Every month, follicles begin to develop in a woman’s ovaries. Depending on your age, anywhere between one and 30 follicles – known as recruits – will begin to develop in each menstrual cycle. Regardless of your age, only one of these developing follicles will dominate and ovulate at the level of the hormone FSH (Follicle Stimulating Hormone) that a woman produces naturally.
During an IVF cycle, injections of a hormone known as FSH are used to encourage more of the follicles to develop mature eggs. These eggs are then collected under vaginal ultrasound guidance in a procedure called oocyte pick-up (OPU) or egg pick-up or retrieval.

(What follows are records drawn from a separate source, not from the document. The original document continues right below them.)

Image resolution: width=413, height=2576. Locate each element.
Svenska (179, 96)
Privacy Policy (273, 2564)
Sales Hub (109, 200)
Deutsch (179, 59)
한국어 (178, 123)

The eggs are then fertilised in the lab with the sperm collected from your male partner. The developing embryos are monitored for five or six days, before one is transferred to your uterus. If there are additional embryos, they can be frozen and stored for later use.
The steps in an IVF cycle are:
1. Stimulating the ovaries with injections of FSH
2. Preventing premature ovulation (the LH surge) by shutting down communication between the brain and the ovaries, so that the eggs are not lost before they can be collected
3. Triggering ovulation by replacing the LH surge at mid cycle with an injection of human chorionic gonadotropin (hCG)
4. Collecting and combining the eggs and sperm
5. Culturing embryos in the laboratory
6. Transferring the embryo
7. Supporting the endometrium in the luteal phase with hCG or progesterone
An IVF cycle typically takes up to three weeks from the time of the first injections to egg collection. While around 50 per cent of people who come to seeking help for fertility don’t require IVF, Ying will decide with you if IVF is the right treatment for you and will be able to address any questions or concerns you might have.